Abstract: Microorganisms, such as phytoplankton and bacteria, make up ≈70% of aquatic biomass and contribute 50-85% of the oxygen in Earth’s atmosphere. The microbial loop concept and the discovery of the large diversity in microbial communities acknowledge that biotic interactions between microorganisms in addition to resource competition enable the recycling of energy and nutrients in aquatic food webs. In this thesis, I have studied interactions between phytoplankton and bacteria in three brackish systems of increasing complexity. Interactions were characterized in terms of structure and function, species-specificity aspects, influence on community resilience, and the link between interactions and cycling of energy and nutrients, using a combined approach of molecular techniques, morphology and biochemical analyses, and network analysis.
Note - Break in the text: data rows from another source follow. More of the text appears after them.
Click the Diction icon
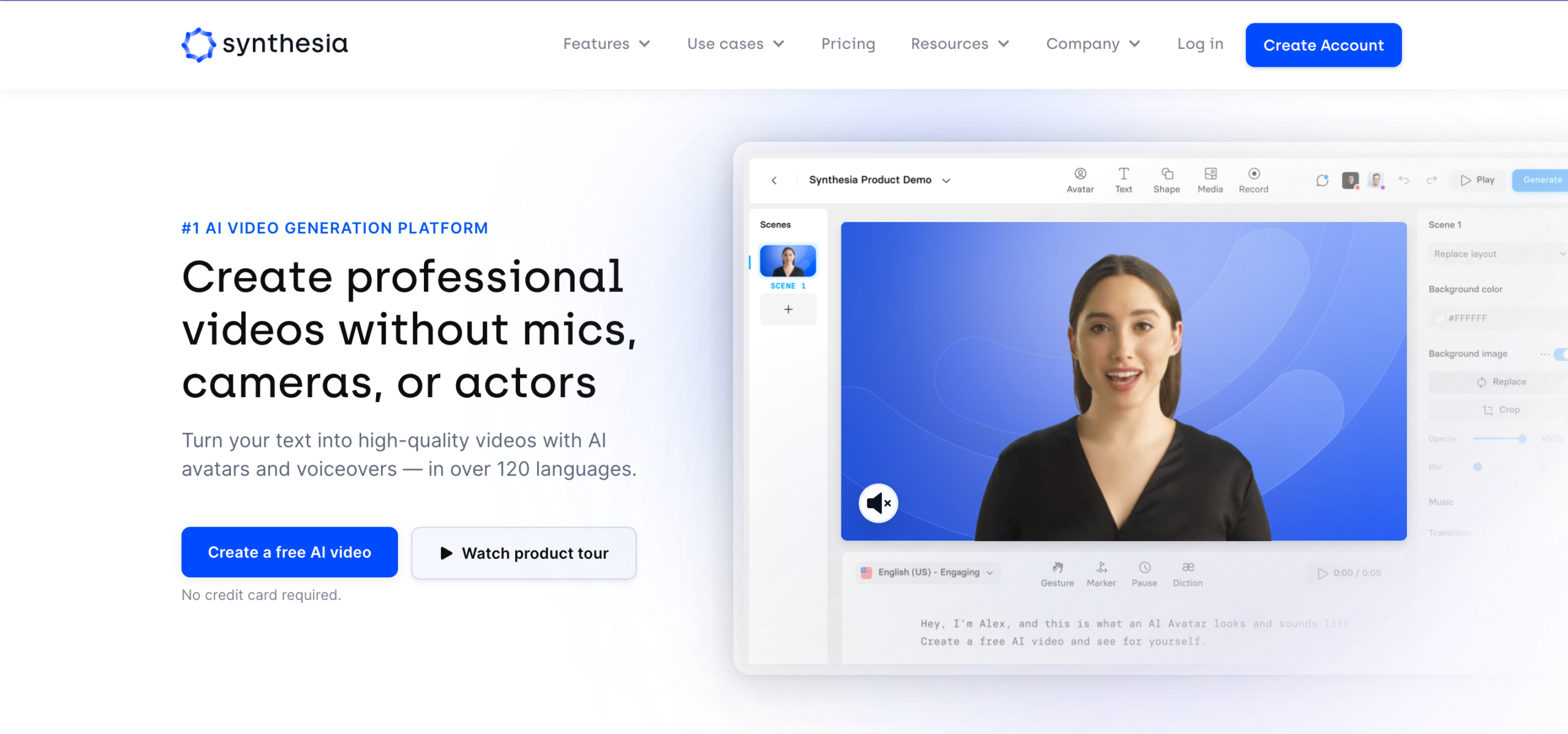pyautogui.click(x=1187, y=568)
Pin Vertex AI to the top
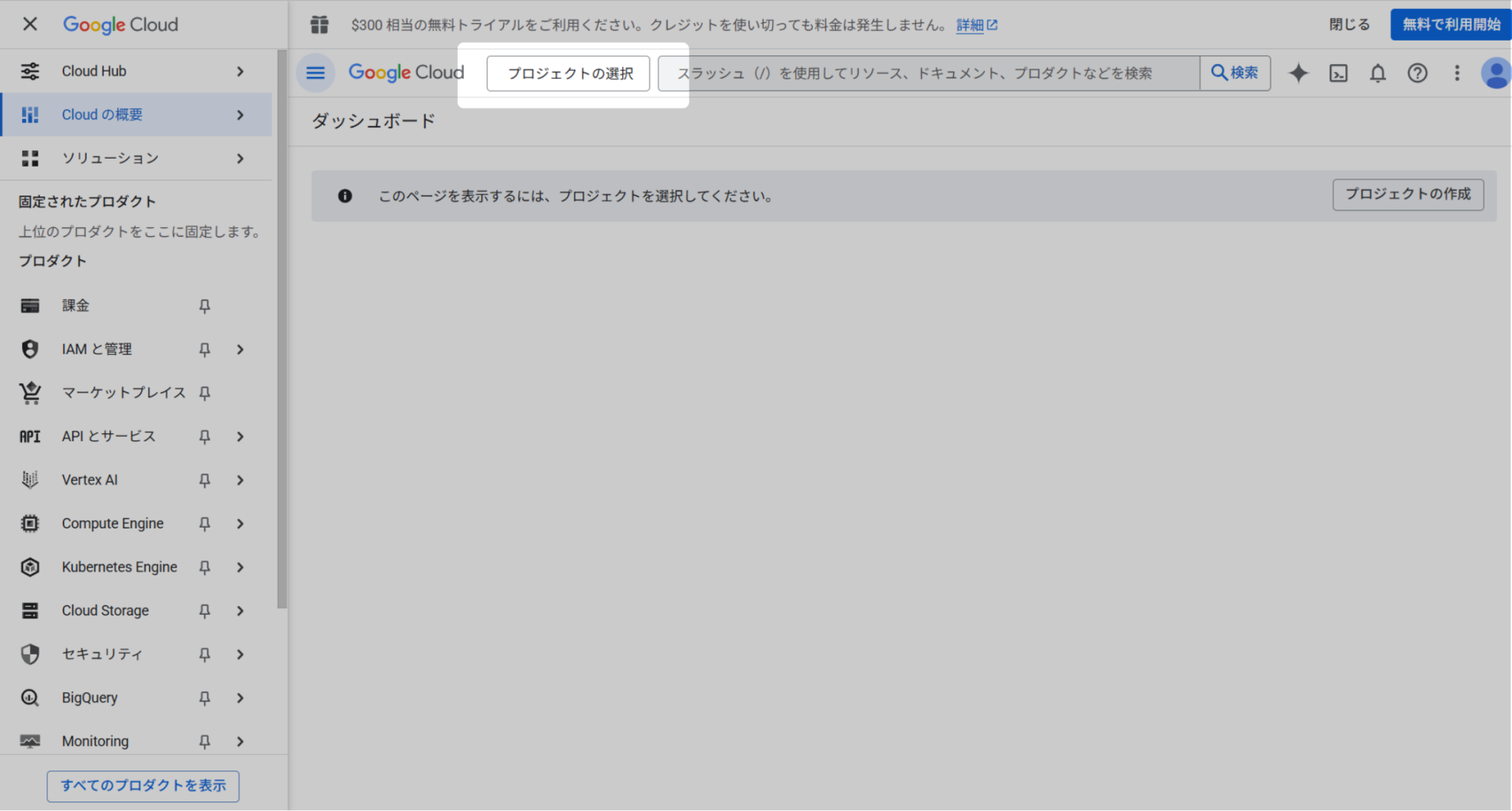Viewport: 1512px width, 811px height. click(x=205, y=480)
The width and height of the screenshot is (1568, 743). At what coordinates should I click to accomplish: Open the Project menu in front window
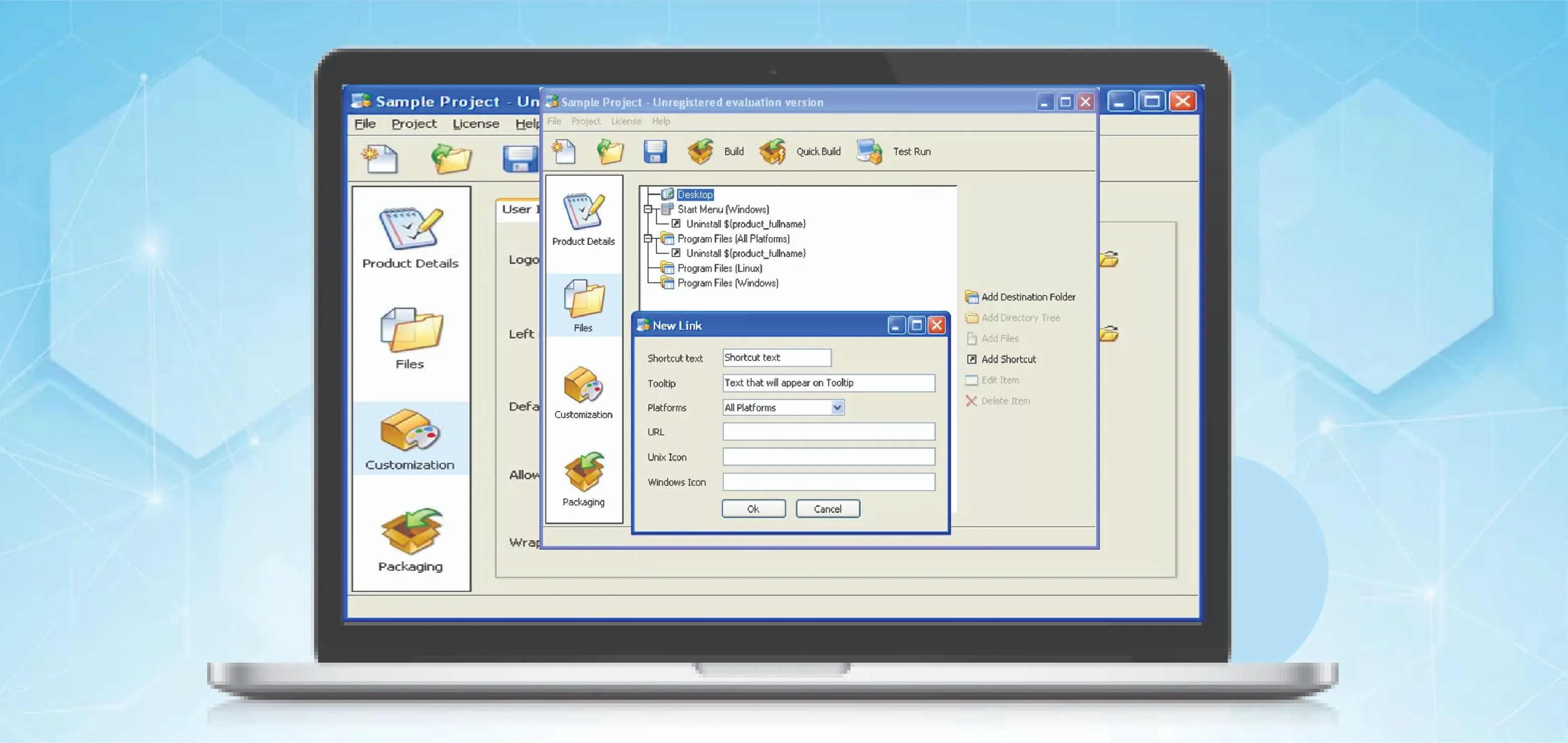[586, 121]
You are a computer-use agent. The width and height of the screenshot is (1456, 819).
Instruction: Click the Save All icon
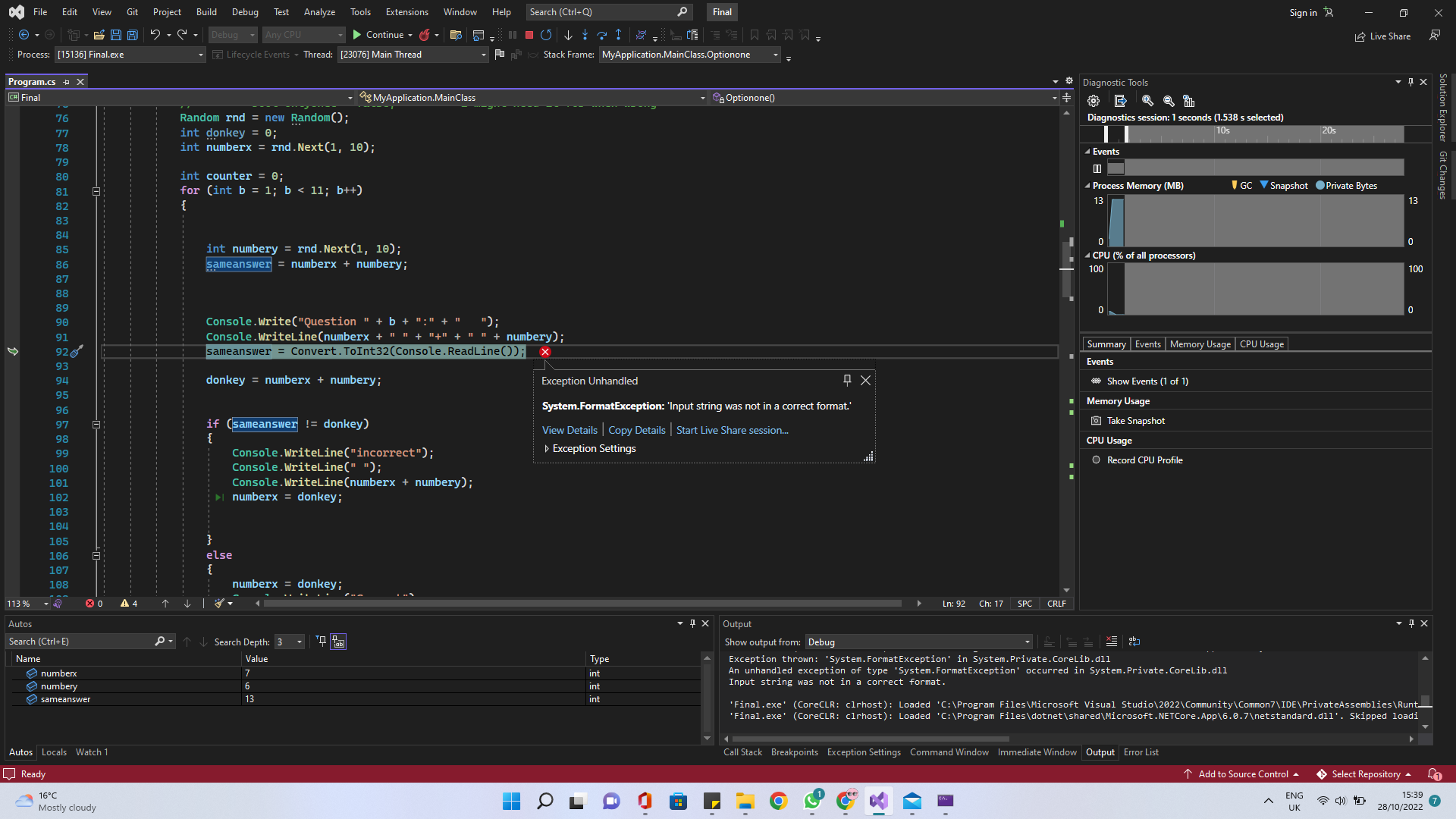point(133,35)
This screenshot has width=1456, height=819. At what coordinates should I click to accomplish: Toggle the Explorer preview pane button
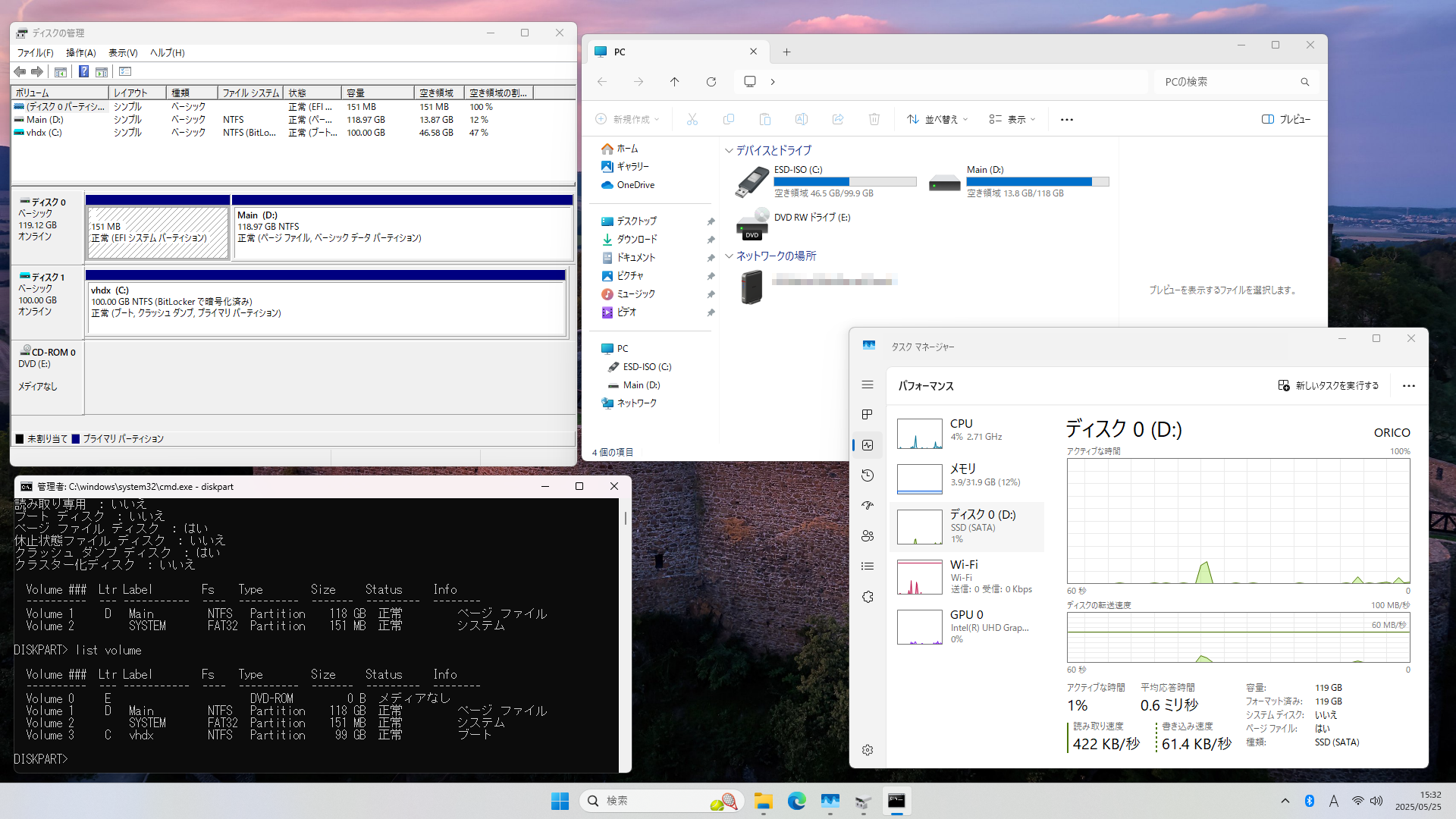(x=1285, y=119)
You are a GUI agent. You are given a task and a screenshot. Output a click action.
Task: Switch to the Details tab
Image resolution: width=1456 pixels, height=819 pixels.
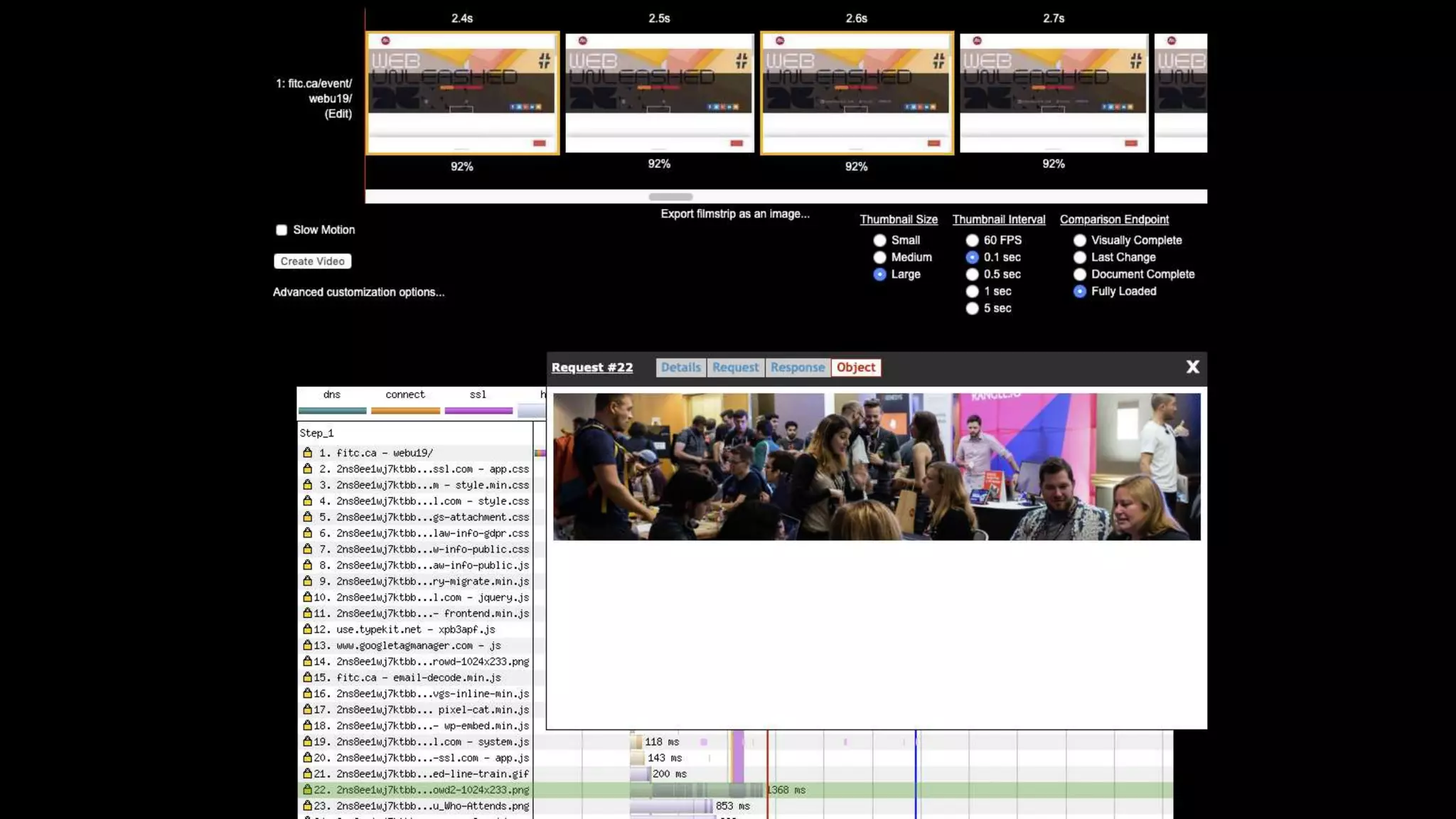680,368
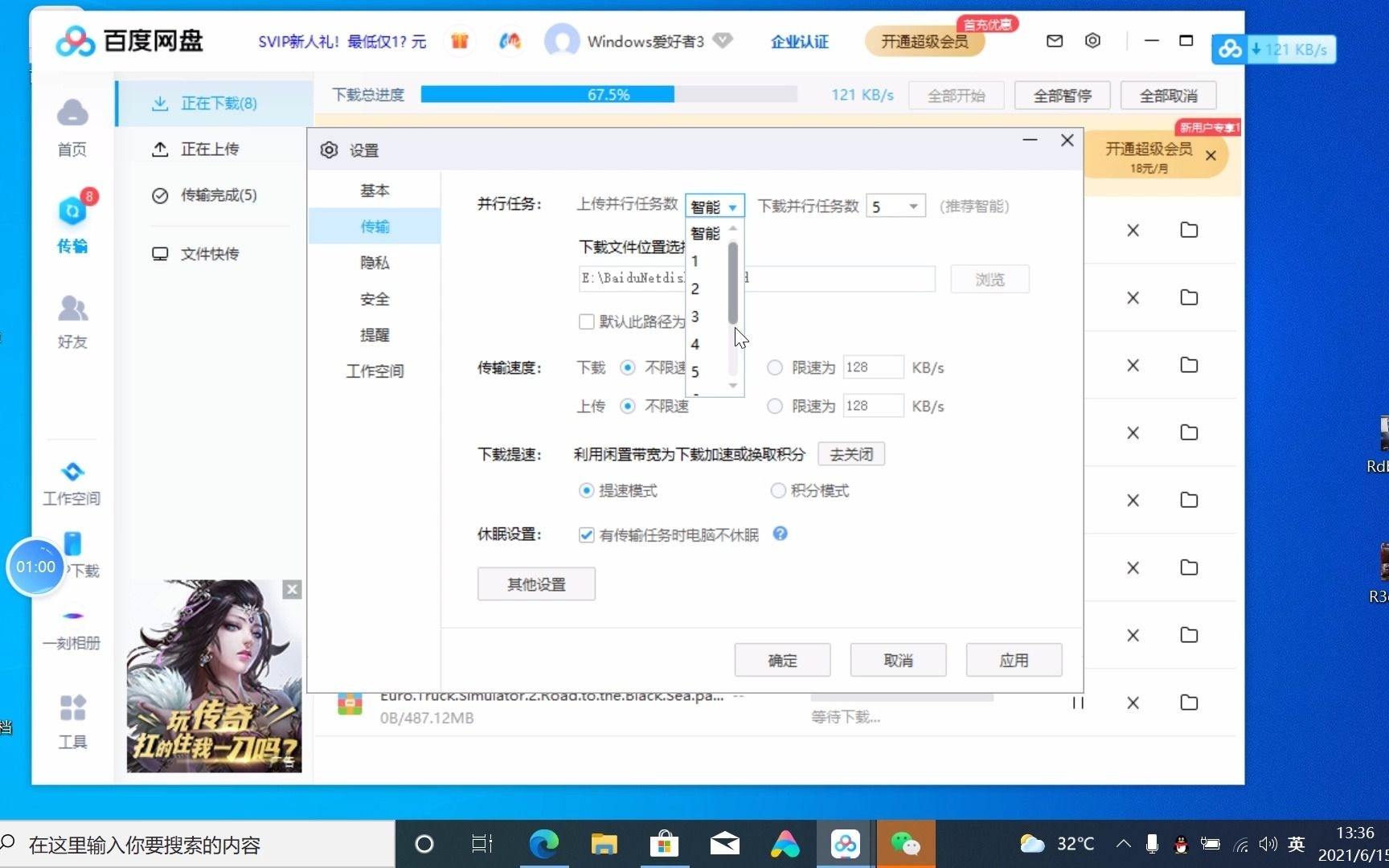Open the 工具 tools panel

pos(72,723)
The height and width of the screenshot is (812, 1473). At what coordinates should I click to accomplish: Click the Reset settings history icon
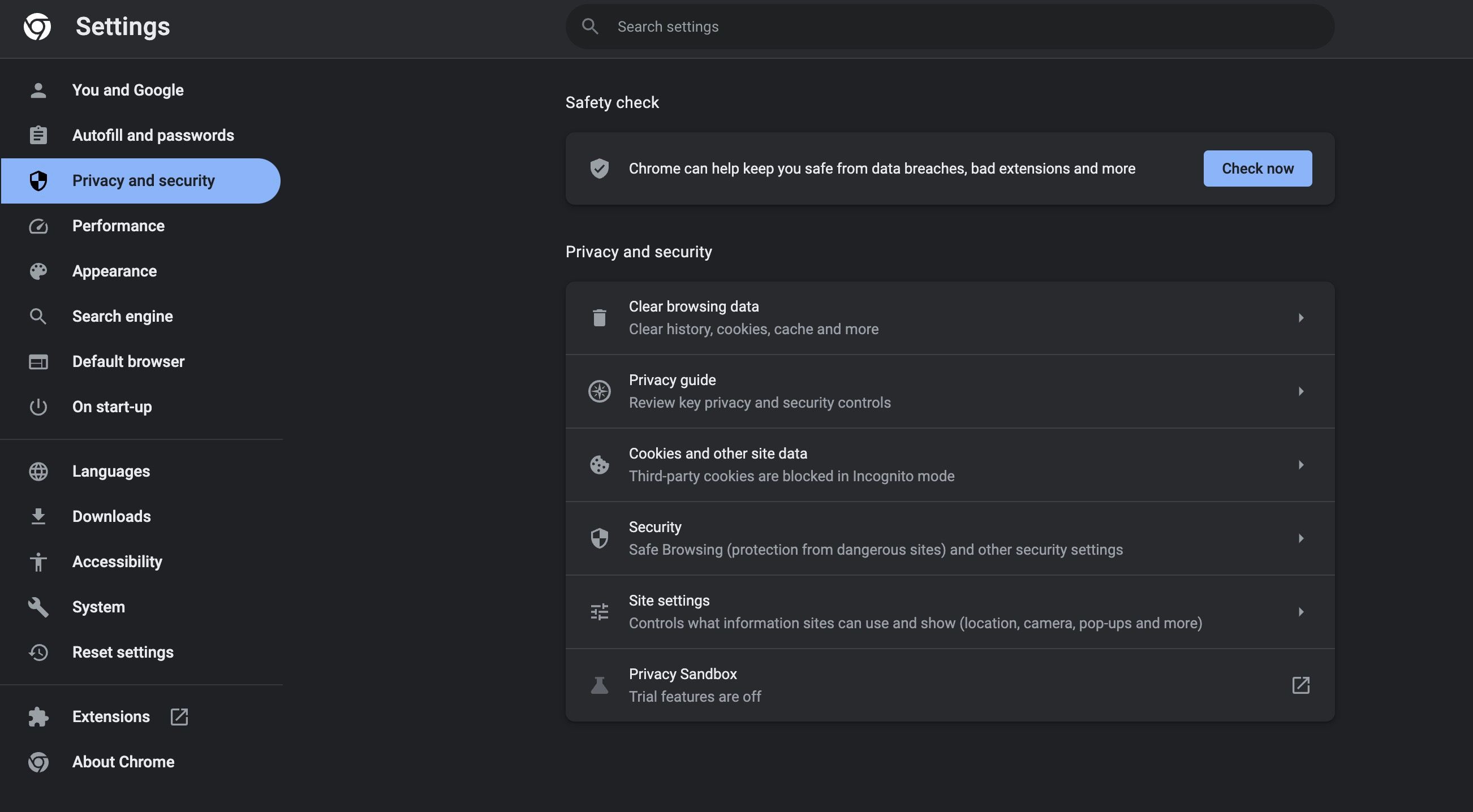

Species-specific core microbiomes were identified in cultures of dinoflagellate isolates with varying genotypes or phenotypes, or from locations with varying levels of anthropogenic impact. We argue that the structure of phytoplankton-bacterial communities is influenced by predictable species-specific interactions, in addition to local abiotic conditions (such as salinity). When microalgal productivity exposed to seasonal variations in light and temperature was examined in photobioreactor polycultures, the stability of microalgal biomass linked to a high bacterial response diversity, primarily seen as shifts in taxonomy. When the structural and functional response of microalgae and bacteria to temperature shifts was coupled to resilience theories (adaptive cycles, panarchy and cross-scale resilience), results suggest that resilience was enabled through internal shifts in function and diversity within and across microalgal and bacterial levels, leading to maintenance of overall community function and diversity. Further, the results suggest that phytoplankton and bacteria in a coastal eutrophied location avoid competition for both energy and nutrients by resource partitioning, indicating that phytoplankton and bacteria might coexist more frequently in dynamic shallow coastal ecosystems than previously thought.The results from this thesis emphasize the importance of considering community interactions between phytoplankton and bacteria when studying aquatic microbial communities, both in cultures and in complex field environments.